Tools for managing large image datasets?


I have a large image dataset, around 100-500K images.

Do the ML folks have any recommendations on tool they use to manage/organize/annotate/view large image sets?

Things like: - Visually and manually deleting bad images - Applying mass cropping/letterboxing/resizing - Annotating - Tagging, etc


  👤 PaulHoule Accepted Answer ✓
I have built a bunch of these for various projects over the past 20 years from sources like Flickr, Wikimedia Commons, online image galleries, “booru”, photos i take, etc.
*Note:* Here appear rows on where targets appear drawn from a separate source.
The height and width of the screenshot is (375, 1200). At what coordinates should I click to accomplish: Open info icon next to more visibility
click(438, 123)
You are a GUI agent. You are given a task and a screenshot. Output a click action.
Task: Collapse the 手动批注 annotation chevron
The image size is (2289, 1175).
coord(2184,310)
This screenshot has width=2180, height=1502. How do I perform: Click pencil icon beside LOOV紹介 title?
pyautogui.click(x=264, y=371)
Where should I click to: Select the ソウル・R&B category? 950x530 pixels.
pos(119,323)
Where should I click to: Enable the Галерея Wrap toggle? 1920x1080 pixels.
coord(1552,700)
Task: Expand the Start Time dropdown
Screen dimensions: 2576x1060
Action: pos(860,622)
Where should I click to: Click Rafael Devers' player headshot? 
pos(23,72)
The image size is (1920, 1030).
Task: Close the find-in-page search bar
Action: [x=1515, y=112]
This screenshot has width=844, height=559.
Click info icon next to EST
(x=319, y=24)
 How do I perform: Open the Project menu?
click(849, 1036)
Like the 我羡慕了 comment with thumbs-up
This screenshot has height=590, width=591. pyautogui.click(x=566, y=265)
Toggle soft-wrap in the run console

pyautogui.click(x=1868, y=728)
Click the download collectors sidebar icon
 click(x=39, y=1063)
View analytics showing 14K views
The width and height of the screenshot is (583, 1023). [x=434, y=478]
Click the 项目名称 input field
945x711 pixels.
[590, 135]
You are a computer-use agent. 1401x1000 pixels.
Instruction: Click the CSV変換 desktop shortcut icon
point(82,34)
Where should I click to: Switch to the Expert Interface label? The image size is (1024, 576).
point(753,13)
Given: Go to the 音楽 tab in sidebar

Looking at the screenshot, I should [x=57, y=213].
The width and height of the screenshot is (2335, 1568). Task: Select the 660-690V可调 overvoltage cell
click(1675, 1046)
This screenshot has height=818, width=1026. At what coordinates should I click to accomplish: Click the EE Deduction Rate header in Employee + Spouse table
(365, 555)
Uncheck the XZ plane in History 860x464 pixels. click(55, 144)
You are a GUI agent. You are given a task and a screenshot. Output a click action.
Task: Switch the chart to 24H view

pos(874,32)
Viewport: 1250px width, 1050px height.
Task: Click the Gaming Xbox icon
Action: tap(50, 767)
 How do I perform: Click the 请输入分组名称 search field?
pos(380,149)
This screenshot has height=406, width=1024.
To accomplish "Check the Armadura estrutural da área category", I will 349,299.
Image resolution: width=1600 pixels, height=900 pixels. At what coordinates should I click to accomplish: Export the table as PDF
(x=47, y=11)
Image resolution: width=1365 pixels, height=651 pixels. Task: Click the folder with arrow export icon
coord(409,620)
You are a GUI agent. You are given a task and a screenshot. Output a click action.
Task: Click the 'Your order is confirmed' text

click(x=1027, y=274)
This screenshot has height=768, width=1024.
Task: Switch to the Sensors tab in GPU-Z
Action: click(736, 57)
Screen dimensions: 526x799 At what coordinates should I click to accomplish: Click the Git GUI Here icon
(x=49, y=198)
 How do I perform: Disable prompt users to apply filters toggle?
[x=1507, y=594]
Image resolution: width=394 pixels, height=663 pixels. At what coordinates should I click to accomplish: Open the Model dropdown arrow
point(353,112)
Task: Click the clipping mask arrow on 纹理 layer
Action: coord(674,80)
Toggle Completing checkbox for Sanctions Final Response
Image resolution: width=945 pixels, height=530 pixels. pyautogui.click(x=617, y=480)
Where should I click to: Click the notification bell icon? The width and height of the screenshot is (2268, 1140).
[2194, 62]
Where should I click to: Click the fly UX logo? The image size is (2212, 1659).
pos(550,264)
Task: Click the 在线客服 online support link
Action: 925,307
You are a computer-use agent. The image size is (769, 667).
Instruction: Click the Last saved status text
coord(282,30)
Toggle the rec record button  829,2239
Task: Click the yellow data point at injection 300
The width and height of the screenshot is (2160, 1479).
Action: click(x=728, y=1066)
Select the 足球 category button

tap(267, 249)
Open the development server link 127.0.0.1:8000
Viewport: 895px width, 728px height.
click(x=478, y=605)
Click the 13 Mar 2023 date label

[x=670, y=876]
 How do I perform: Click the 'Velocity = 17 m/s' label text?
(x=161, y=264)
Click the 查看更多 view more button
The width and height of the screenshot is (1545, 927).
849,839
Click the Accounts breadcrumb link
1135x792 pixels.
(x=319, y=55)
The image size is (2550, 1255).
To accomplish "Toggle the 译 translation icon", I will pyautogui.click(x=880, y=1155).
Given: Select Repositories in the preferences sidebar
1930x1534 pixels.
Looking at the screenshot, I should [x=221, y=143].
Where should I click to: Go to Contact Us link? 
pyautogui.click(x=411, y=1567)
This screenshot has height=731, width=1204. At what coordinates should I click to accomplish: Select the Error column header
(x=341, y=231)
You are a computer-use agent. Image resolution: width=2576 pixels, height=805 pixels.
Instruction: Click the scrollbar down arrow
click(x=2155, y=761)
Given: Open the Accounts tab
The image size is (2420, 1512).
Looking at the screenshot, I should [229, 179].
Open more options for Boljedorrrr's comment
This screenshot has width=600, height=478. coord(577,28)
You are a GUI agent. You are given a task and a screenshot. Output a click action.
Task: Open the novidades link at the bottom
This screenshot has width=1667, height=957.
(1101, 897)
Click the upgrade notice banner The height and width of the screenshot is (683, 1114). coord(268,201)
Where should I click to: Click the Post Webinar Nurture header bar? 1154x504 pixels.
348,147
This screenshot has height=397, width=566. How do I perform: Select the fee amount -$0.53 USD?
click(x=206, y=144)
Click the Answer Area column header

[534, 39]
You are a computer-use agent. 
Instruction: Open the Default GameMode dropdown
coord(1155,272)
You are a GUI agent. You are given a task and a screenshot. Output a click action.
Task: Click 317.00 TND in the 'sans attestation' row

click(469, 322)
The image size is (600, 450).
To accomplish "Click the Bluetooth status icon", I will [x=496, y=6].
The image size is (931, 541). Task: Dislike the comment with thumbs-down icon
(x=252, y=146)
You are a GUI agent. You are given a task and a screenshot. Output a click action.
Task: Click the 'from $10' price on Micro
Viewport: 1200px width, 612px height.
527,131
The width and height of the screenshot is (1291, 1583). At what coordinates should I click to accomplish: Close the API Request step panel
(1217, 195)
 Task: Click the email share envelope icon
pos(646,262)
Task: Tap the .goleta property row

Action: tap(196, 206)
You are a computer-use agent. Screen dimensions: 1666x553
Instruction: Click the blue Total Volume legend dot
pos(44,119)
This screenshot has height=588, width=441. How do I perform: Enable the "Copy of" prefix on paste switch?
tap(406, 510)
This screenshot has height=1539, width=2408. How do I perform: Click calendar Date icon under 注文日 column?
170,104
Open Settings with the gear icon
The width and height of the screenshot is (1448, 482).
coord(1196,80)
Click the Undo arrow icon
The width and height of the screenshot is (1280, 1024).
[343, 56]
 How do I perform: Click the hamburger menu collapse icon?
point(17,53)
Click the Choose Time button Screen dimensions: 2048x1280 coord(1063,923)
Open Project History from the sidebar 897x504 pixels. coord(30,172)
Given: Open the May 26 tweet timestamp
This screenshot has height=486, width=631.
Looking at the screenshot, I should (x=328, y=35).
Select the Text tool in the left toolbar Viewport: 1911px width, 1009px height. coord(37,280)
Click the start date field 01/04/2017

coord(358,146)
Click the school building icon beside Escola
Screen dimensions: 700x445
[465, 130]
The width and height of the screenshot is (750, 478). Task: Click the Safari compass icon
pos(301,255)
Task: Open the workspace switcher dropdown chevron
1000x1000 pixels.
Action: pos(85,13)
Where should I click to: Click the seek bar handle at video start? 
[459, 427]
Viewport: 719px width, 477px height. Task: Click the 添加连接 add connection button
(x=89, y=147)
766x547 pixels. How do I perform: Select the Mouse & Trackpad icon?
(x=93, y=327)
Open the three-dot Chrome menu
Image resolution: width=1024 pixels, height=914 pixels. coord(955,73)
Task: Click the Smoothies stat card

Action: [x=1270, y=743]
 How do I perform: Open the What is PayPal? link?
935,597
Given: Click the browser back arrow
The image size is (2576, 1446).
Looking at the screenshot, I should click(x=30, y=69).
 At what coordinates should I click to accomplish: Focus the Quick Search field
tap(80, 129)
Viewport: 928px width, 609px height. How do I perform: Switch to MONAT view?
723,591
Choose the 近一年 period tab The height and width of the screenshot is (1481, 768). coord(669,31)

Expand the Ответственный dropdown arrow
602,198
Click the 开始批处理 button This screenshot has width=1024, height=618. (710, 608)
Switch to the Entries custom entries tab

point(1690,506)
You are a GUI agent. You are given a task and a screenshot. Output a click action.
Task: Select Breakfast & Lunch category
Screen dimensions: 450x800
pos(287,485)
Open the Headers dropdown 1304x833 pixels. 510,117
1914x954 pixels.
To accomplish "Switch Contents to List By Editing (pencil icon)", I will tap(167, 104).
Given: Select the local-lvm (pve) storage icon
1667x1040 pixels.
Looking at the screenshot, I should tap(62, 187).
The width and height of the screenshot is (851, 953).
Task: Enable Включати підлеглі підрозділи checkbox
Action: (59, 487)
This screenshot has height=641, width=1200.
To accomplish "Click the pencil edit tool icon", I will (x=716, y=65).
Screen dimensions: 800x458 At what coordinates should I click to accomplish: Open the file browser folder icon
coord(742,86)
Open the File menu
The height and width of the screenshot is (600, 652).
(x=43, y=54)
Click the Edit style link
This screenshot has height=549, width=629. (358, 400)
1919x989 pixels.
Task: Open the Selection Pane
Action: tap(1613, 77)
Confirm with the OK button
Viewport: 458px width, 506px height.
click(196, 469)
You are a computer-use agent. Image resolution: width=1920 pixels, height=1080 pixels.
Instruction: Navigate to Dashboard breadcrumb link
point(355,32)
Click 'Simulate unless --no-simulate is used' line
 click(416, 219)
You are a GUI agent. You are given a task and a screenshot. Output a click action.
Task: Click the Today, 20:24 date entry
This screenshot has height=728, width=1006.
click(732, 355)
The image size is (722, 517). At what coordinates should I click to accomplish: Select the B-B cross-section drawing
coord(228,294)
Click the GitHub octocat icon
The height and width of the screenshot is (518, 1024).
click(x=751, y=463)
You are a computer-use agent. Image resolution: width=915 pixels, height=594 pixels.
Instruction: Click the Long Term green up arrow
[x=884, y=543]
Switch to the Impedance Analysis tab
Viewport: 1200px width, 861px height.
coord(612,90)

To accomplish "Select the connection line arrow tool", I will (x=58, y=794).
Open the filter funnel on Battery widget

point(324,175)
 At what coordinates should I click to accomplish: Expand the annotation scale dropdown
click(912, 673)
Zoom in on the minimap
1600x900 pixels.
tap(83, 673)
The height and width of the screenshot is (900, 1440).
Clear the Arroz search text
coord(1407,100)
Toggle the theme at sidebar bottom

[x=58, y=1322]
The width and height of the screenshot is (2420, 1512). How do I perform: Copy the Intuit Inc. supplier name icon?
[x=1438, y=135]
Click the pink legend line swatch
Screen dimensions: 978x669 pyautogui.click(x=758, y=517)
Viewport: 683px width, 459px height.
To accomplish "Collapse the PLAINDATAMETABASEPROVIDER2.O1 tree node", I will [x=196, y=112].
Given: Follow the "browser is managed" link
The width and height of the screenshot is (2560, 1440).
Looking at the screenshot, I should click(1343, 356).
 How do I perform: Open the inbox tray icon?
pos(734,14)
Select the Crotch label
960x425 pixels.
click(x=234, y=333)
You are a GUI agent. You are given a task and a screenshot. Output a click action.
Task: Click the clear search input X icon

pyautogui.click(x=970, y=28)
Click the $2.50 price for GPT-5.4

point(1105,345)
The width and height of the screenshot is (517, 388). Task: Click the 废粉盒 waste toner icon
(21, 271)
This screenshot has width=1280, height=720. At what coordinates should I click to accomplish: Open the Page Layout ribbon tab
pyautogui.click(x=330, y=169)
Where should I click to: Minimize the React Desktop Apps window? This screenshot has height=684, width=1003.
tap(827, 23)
I have also used Lightroom heavily as well as disciplined schemes for keeping them in a directory.

I just built one last week by cutting and pasting code out of my YOShInOn RSS reader, which is based on the PAX stack, Python-ArangoDB-HTMX. Fraxinus has a bookmark manager that and a focused webcrawler that knows the markup of (now) a handful of sites so it can get images, metadata, text ,links, etc. Queues in Fraxinus are much simpler than in YOShInOn, there is no A.I. or M.L. in it yet. I am planning, however, to build a rather gold plated ‘tagging’ system which will let tags be positive, negative or indeterminate which would let an active learning system queue judgements on tags. I'd say that it also contains a 'personal data lake' in that crawled content goes into a repository which can be rapidly reprocessed when developing the data enrichment system.

I’ve collected 55k since Saturday, I’d expect no trouble at 10x the size, I’ve built them up to about 2M.